▶ **TASK GOAL**: Please output the data below exactly as given, starting at its first line and stopping after the line that contains "Task: Click the Safety settings shield icon".

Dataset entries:
──────────
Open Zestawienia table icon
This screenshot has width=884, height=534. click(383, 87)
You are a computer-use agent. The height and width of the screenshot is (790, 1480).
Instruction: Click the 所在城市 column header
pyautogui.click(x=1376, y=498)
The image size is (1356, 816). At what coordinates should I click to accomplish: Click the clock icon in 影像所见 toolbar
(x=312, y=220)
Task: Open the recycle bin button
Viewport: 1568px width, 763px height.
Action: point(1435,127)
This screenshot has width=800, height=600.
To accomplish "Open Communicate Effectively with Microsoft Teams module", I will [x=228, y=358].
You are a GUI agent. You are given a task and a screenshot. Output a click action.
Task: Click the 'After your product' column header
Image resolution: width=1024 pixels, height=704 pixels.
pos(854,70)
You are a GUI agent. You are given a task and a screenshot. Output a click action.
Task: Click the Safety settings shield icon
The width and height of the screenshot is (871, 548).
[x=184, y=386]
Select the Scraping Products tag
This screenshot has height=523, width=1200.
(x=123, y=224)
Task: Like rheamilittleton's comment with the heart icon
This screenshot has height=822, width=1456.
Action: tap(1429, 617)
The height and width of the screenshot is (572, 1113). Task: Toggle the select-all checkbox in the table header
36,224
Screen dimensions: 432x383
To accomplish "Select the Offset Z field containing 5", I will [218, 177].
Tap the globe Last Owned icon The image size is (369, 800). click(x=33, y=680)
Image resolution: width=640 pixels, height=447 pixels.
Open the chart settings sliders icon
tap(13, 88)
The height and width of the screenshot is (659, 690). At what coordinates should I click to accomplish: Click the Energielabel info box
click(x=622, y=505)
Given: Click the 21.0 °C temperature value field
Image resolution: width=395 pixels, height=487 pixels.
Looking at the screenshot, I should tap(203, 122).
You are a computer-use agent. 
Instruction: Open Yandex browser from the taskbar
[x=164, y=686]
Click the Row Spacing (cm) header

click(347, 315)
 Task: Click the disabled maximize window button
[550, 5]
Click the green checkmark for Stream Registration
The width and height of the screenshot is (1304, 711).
──────────
▶ **ANSWER AREA**:
Open Zestawienia table icon
This screenshot has width=884, height=534. click(383, 87)
You are a computer-use agent. The height and width of the screenshot is (790, 1480).
Instruction: Click the 所在城市 column header
pyautogui.click(x=1376, y=498)
The image size is (1356, 816). At what coordinates should I click to accomplish: Click the clock icon in 影像所见 toolbar
(x=312, y=220)
Task: Open the recycle bin button
Viewport: 1568px width, 763px height.
Action: point(1435,127)
This screenshot has width=800, height=600.
To accomplish "Open Communicate Effectively with Microsoft Teams module", I will [x=228, y=358].
You are a GUI agent. You are given a task and a screenshot. Output a click action.
Task: Click the 'After your product' column header
Image resolution: width=1024 pixels, height=704 pixels.
pos(854,70)
You are a GUI agent. You are given a task and a screenshot. Output a click action.
Task: Click the Safety settings shield icon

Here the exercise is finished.